[Stored items]
BEGIN
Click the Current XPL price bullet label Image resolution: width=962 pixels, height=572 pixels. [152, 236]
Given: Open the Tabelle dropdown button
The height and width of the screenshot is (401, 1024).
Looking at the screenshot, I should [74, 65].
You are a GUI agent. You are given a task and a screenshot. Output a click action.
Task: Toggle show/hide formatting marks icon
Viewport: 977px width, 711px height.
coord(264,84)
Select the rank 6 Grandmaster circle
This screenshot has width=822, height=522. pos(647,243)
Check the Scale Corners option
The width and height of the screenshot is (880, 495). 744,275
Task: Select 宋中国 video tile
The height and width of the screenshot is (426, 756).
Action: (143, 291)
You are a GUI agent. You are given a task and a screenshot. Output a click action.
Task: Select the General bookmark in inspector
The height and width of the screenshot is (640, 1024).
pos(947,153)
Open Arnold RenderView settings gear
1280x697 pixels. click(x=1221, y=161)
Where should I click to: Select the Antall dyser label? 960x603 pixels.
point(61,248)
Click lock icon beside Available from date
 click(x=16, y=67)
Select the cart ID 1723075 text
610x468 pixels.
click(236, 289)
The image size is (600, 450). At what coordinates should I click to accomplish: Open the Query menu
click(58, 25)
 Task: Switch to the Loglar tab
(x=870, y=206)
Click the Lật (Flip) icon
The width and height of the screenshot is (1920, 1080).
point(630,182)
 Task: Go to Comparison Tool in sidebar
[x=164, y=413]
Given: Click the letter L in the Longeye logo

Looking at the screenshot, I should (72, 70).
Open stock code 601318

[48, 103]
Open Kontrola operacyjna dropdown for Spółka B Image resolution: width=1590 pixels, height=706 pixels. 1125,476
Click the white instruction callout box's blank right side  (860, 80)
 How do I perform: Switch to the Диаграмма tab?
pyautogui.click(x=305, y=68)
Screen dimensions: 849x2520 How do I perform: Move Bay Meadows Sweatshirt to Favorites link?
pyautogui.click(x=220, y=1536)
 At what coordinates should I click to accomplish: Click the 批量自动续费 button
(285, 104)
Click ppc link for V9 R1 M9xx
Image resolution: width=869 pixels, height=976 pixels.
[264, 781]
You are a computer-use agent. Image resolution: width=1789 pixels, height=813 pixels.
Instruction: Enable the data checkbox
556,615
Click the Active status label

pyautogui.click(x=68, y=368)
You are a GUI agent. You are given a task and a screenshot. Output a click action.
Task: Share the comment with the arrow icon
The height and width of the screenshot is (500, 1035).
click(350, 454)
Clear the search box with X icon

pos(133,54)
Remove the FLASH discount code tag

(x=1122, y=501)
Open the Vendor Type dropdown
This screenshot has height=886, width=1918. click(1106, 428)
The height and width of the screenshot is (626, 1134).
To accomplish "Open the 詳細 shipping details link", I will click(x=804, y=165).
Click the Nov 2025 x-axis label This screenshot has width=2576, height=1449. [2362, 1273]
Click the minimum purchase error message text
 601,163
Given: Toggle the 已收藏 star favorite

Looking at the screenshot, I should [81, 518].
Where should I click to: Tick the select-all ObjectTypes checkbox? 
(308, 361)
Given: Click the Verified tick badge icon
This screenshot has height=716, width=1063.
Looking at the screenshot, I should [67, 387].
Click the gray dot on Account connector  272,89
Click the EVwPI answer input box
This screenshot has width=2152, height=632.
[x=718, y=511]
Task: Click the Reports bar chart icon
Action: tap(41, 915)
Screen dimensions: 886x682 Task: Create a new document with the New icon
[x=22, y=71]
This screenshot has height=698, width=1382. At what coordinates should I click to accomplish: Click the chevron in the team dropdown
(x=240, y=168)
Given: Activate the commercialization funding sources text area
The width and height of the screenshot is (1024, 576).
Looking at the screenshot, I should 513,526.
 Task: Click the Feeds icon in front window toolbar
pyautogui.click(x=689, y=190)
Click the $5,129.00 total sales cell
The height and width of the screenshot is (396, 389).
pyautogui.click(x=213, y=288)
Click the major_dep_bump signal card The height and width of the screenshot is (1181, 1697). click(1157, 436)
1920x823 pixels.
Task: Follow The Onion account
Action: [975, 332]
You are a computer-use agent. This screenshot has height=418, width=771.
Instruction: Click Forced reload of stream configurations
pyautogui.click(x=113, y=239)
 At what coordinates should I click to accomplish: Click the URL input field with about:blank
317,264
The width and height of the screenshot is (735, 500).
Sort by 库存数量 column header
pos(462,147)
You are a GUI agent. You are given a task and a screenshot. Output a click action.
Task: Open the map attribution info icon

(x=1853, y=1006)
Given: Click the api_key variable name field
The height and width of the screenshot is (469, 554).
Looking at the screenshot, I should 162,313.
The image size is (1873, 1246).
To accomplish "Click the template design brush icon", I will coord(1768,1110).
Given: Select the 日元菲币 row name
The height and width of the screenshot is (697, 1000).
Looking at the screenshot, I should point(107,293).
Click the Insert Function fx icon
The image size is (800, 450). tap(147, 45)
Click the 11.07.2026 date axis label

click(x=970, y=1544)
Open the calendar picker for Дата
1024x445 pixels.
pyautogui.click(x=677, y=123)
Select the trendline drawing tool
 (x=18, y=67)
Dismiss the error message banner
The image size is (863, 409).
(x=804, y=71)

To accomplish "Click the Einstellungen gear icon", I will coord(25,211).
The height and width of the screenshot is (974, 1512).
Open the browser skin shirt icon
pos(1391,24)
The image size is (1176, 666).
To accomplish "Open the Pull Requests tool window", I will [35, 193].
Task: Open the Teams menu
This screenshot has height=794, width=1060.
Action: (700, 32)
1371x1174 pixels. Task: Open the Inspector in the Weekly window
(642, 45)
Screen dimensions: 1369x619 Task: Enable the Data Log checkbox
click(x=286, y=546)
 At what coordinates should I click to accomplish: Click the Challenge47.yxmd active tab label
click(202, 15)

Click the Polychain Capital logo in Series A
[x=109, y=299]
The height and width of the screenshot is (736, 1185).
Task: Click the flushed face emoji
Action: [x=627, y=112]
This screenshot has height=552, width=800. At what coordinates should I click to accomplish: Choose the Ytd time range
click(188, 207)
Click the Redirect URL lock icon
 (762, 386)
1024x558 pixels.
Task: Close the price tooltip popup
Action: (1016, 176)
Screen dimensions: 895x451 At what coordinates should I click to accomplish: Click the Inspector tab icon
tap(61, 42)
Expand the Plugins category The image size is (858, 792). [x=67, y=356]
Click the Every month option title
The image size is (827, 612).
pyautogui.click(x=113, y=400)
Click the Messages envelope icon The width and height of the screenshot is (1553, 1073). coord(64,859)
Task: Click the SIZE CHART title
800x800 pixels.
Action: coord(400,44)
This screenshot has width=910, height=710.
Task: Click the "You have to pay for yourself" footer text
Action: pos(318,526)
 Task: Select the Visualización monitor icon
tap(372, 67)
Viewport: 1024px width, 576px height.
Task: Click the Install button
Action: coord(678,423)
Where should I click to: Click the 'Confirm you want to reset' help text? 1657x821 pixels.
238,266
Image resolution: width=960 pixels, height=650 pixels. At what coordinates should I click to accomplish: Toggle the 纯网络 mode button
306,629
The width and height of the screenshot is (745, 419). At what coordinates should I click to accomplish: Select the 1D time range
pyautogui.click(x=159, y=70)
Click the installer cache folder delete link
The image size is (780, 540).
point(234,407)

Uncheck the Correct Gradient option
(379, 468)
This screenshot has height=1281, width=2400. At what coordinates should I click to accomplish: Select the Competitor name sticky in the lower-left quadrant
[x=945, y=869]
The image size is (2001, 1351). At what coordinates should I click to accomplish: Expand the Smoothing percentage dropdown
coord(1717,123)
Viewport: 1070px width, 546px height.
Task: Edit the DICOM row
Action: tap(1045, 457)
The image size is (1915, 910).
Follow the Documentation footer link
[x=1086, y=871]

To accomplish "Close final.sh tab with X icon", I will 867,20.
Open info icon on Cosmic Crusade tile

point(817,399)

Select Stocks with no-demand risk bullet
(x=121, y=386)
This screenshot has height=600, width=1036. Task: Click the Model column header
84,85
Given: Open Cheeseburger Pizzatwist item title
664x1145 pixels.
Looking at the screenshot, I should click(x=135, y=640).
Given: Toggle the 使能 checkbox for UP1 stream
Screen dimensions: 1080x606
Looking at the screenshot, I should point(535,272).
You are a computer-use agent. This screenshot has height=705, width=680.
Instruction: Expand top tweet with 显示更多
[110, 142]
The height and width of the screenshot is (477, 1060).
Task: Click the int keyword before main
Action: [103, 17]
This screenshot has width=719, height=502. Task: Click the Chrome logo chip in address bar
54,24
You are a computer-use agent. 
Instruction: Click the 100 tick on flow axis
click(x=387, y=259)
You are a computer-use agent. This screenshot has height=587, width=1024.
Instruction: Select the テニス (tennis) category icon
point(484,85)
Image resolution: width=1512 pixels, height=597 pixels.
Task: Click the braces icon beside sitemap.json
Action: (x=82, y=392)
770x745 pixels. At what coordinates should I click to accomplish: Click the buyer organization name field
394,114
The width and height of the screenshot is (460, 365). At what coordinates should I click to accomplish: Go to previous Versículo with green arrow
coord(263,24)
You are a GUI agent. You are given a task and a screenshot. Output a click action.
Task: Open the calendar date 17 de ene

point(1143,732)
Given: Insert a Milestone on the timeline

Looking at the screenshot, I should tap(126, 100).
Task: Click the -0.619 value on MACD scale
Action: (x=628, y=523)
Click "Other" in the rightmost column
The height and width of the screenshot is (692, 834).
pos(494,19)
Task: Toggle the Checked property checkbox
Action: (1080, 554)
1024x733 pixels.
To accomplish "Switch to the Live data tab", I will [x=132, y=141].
END
**TASK GOAL:** Filter by the word "will": copy every line of the data that holds it.

**ANSWER BELOW:**
To accomplish "Open the 詳細 shipping details link", I will click(x=804, y=165).
To accomplish "Click the template design brush icon", I will coord(1768,1110).
To accomplish "Click the Einstellungen gear icon", I will coord(25,211).
To accomplish "Open the Pull Requests tool window", I will [35, 193].
To accomplish "Close final.sh tab with X icon", I will 867,20.
To accomplish "Switch to the Live data tab", I will [x=132, y=141].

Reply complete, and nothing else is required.